Trivelle e politica energetica, il Pd apre il confronto

Lunedì 15 febbraio l'incontro a Benevento nella sede del consiglio comunale

Benevento.  

E' in programma per lunedì 15 febbraio la tavola rotonda su "Politica energetica tra esplorazioni petrolifere e referendum". Un momento di confronto promosso dal Pd di Benevento. Il Governo ha fissato il referendum sulle trivelle per il 17 aprile. "Appare sempre più forte, in particolare in Campania, si legge in una nota, l'interesse delle compagnie petrolifere alla trivellazione dell'Appennino meridionale. Si moltiplicano infatti - partendo dalla provincia di Potenza, passando per il Cilento, il Vallo di Diano, i Picentini, l'Alta Irpinia, il Sannio, fino al Molise e oltre - i permessi di ricerca concessi dal Ministero dello Sviluppo Economico e sottoposti alle richieste di valutazione ambientale regionali. I permessi di ricerca si riferiscono a zone spesso di enorme pregio naturalistico.
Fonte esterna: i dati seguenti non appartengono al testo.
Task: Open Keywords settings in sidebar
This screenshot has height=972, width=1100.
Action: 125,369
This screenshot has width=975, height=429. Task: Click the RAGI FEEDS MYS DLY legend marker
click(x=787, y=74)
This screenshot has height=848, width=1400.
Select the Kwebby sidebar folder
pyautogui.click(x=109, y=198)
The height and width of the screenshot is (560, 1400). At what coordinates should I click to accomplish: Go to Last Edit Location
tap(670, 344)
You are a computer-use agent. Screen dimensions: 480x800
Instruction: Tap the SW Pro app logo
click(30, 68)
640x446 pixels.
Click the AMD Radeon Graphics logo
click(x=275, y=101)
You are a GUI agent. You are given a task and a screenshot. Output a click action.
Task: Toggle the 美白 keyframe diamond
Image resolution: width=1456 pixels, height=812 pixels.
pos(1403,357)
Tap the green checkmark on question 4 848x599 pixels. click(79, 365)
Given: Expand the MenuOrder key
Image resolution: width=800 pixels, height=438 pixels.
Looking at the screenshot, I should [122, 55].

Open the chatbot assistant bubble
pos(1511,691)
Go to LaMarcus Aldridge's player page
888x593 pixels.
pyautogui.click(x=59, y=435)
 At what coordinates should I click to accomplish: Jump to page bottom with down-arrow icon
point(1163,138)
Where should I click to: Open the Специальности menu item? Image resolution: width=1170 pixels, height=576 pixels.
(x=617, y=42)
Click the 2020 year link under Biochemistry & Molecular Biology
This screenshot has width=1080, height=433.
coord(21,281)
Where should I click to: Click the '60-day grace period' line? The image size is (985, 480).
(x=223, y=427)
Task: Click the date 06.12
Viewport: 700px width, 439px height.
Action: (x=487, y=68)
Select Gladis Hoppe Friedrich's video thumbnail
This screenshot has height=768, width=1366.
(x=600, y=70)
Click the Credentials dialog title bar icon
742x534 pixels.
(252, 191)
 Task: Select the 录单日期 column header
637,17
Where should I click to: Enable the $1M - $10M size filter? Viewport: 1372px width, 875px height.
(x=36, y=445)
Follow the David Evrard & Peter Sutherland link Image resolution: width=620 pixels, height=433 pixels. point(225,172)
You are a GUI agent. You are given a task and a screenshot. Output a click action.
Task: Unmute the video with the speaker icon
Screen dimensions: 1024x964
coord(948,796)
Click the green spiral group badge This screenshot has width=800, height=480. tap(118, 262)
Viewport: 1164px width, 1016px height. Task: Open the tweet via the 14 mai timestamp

Il permesso di ricerca “Monte Cavallo” interessa la provincia di Potenza con 51 kmq e la provincia di Salerno con 161 kmq. Un territorio in parte ricadente nel Parco Nazionale del Cilento e Vallo di Diano, inserito nella rete delle Riserve del MAB (Man and biosphere) dell’Unesco. “Santa Croce”, della Sviluppo Risorse Naturali, copre un'area di 756,50 mkq in due regioni, tra cui Molise (Campobasso) e Campania (Benevento). “Case Capozzi”, della Delty energy compagnia inglese, interessa 424 kmq con 18 comuni nel beneventano (262 kmq), tra cui lo stesso capoluogo, e 4 in Irpinia (162 kmq). “Pietra Spaccata”, sempre della Delta Energy riguarda 18 comuni del Sannio per una superficie complessiva di 333 kmq. Infine vi è il “Progetto Nusco”, della COGEID in joint venture con l'Italmin Exploration, relativo a 45 comuni in provincia di Avellino e un comune nel Sannio in un'area di 698 kmq. Il gruppo pd comune di bn ha rivolto caloroso invito ai comitati non triv sanniti di essere parte della tavola rotonda. Per far sentire la loro voce. I comitati No Triv sanniti hanno declinato l'invito. Purtroppo".